Relationship Between Nationalism and the Economy Explored in Fetzer’s New Book

A new book co-edited by CEU International Relations Professor Thomas Fetzer probes the connection between nationalism and the economy, a relationship largely ignored in the academic study of both subjects. Nationalism and the Economy: Explorations into a Neglected Relationshipwhich was published in January, collects articles discussing what Fetzer and co-editor Stefan Berger call “the nationalism-economy nexus.”

“This book is a series of first investigations to see if we can bring nationalism in to the political economy debate and bring the economy into the nationalism debate,” said Fetzer. “We worked together with researchers active in this area of study to gather existing research, while also asking how we could create a more systematic understanding of how nationalism is expressed in the economic realm.”

Fetzer noted that the field of nationalism studies currently fails to look at the economy in a meaningful way. “Little attention is paid to the ways nationalism is expressed through the economic domain. The only emphasis placed on the economy is as an external cause in one way or another responsible for the rise of nationalism. Similarly, arguments concerned with economic globalization tend only to look how globalization reinforces or reconstitutes nationalism,” said Fetzer.

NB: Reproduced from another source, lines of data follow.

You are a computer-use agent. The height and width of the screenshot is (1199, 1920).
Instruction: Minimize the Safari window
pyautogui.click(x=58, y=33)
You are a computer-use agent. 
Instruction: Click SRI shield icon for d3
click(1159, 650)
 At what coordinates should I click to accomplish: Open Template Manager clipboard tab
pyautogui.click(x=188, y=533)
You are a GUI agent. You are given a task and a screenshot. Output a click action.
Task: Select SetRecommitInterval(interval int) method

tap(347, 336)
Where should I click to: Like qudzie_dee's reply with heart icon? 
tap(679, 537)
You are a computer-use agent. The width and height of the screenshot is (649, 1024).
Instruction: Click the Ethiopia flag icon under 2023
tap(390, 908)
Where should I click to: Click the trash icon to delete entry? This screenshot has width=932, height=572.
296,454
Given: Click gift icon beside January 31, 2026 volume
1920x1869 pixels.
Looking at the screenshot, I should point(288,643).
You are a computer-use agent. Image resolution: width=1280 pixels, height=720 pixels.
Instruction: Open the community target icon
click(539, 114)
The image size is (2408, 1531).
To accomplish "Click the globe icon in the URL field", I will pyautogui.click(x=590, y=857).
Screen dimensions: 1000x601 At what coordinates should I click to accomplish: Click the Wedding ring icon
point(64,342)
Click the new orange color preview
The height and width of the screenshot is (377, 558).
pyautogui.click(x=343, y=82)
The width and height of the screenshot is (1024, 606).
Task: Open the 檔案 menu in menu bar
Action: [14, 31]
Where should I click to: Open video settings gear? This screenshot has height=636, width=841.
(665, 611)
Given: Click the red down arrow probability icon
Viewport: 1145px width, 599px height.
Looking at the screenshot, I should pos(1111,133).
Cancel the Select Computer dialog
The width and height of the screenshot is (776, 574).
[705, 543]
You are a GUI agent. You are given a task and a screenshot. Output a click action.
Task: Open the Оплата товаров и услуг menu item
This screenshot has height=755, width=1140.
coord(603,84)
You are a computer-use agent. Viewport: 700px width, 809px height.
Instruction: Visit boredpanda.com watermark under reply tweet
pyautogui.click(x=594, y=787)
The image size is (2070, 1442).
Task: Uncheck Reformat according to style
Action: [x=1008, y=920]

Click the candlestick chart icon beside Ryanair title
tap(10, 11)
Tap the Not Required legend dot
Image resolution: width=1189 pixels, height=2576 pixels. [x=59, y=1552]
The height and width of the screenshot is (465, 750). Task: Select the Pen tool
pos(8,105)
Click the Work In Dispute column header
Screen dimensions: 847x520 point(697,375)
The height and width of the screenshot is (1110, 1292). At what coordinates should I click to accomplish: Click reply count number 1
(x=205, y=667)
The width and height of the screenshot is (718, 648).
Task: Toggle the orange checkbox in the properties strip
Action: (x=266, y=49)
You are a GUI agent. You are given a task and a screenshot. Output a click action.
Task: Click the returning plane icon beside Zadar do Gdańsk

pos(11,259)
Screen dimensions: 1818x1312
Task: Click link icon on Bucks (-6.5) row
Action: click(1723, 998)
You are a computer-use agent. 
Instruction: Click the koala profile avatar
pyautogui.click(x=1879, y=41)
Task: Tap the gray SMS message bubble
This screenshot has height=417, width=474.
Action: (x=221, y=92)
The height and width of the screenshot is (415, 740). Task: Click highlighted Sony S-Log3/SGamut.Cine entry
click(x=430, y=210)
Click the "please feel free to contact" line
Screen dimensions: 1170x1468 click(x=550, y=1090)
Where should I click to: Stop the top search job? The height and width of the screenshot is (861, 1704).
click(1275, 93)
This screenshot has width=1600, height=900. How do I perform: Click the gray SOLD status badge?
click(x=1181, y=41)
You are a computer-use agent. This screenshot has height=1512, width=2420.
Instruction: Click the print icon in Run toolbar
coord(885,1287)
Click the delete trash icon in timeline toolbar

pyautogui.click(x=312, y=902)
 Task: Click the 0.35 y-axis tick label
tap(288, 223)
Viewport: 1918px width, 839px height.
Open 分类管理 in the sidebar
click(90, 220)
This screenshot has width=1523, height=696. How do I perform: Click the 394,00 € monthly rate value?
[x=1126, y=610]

The study of political economy is similarly stunted in its engagement with nationalism as an ideology with impacts on the economy. “While the concept of economic nationalism has indeed been discussed since the interwar period, it doesn’t directly confront nationalism. That term tends to serve as a stand-in for protectionism and the way governments interfere with liberal economic principles,” said Fetzer.

This previously unexplored nationalism-economy nexus is what Fetzer’s book addresses. Each chapter to the book varies in subject and disciplinary approach, largely because this area of study is not yet fully developed. One contribution looks at how the Zionist movement and the state of Israel used land regimes in nation-building processes, another at the nationalization of specific products and everyday consumption, and another about nationalism as a form of political communication and nation branding.

Although some vital questions about the relationship between nationalism and the economy receive initial investigations in the book, Fetzer said that many more require even further study.